Naturalmente, esta legislação e esta forma de entender a presença da Igreja na sociedade tinham que ser justificadas com uma determinada teologia. A teologia da desigualdade, que o Papa Leão XIII recolheu de uma tradição de séculos, para rejeitar os ensinamentos dos socialistas, que, na opinião daquele papa, “não deixam de ensinar... que todos os homens são iguais por natureza” (Encíclica Quod Apostolici. ASS XI, 1878, 372). Quando, na realidade, para Leão XIII, “a desigualdade, em direitos e poderes, emana do próprio Autor da natureza”. E tem que ser assim, “para que a razão de ser da obediência seja fácil, firme e o mais nobre possível” (ASS XI, 372).
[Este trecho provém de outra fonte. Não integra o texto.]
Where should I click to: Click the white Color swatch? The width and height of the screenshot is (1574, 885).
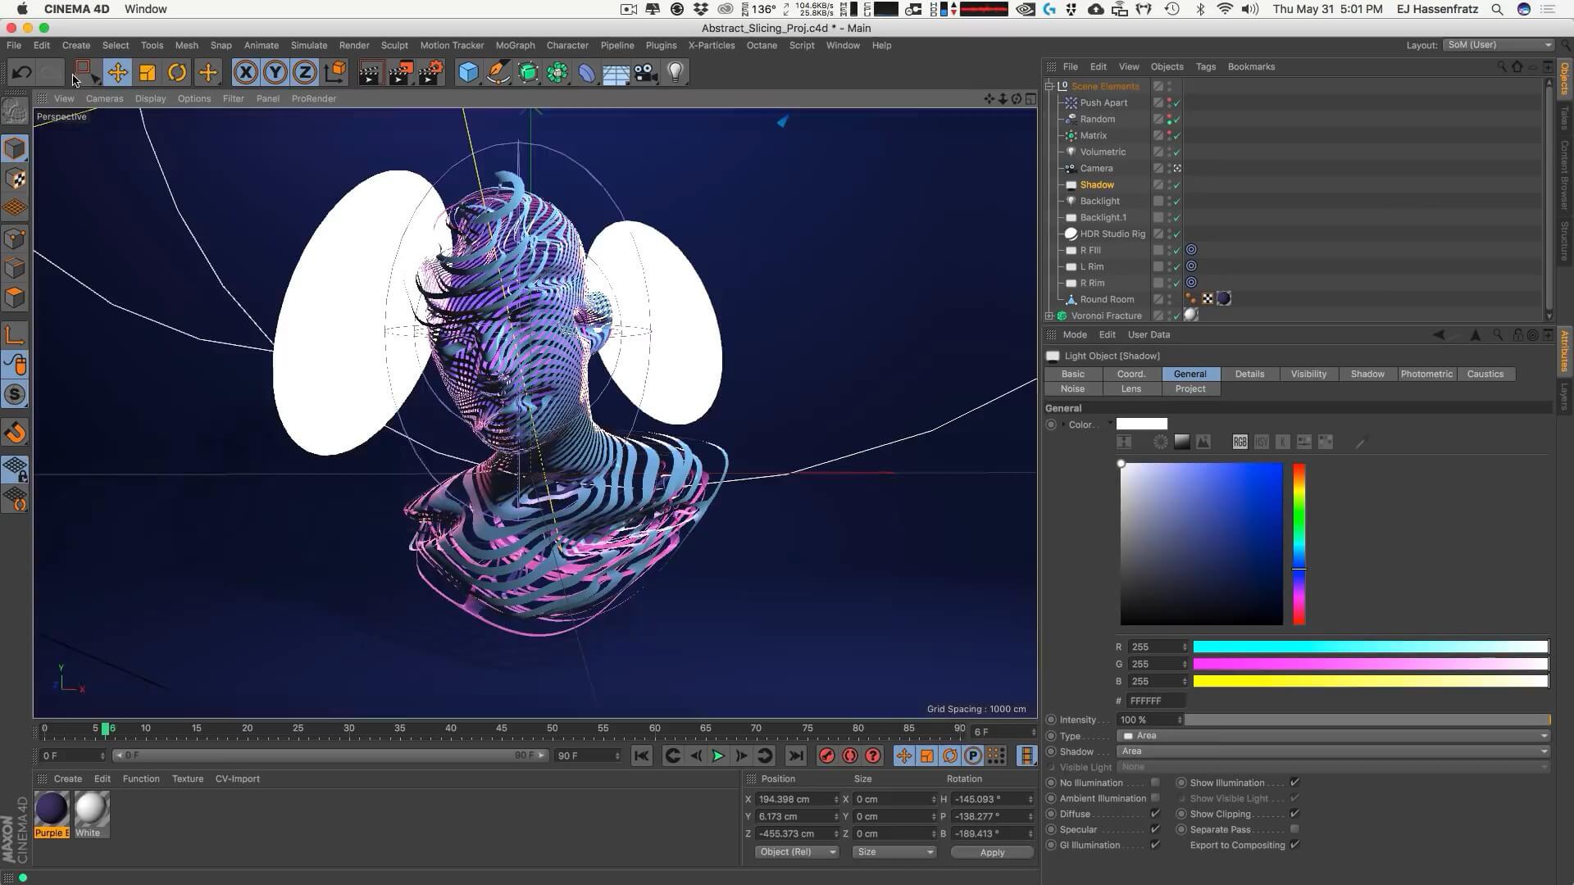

Assim, o papado daqueles tempos quis aplicar à sociedade civil o princípio determinante do sistema eclesiástico, que foi formulado pelo Papa Pio X, em 1906: “Só na Igreja residem o direito e a autoridade necessária para promover e dirigir todos os membros ao fim da sociedade; quanto à multidão, essa não tem outro dever senão o de se deixar conduzir e, rebanho dócil, seguir os seus Pastores” (Encíclica Vehementer Nos, II-II. ASS 39 (1906) 8-9). A teologia da desigualdade ficou bem formulada desde Gregório VII (século XI) e afiançada por Inocêncio III (séculos XII-XIII).
Um dos componentes determinantes da cultura é a religião. Por isso, uma cultura como é o caso do que aconteceu no Ocidente durante tantos séculos, a teologia da desigualdade marcou a mentalidade, o Direito, a política, os costumes e as convicções da cultura ocidental, muito mais do que certamente nós imaginamos.
O contraste com esta teologia está no Evangelho. Jesus quis, a todo custo, a igualdade em dignidade e direitos de todos os seres humanos. Por isso, colocou-se do lado dos mais fracos, dos mais desprezados, dos mais desamparados. Dito isso, eu me pergunto: por que há tantas pessoas da religião – ou muito religiosas – que não dissimulam sua rejeição e até seu confronto com o Papa Francisco?
Mais ainda: eu me pergunto também se o profundo mal-estar, e inclusive a indignação, que se vive neste momento na Espanha, não teria algo (ou muito) a ver com a teologia da desigualdade e seus defensores, os clérigos de alta categoria. Mais, eu me atrevo a perguntar se a Espanha está preparada para suportar uma mudança tão radical, em nossas leis, juízes e promotores, que quem deveria ficar com medo não são os “ladrões de galinhas”, mas os mais altos dirigentes da política e da economia.
A teologia da desigualdade é ou não importante? Em todo caso, eu não tenho soluções. Nem é essa a minha tarefa na vida. Limito-a fazer perguntas que nos obriguem a pensar.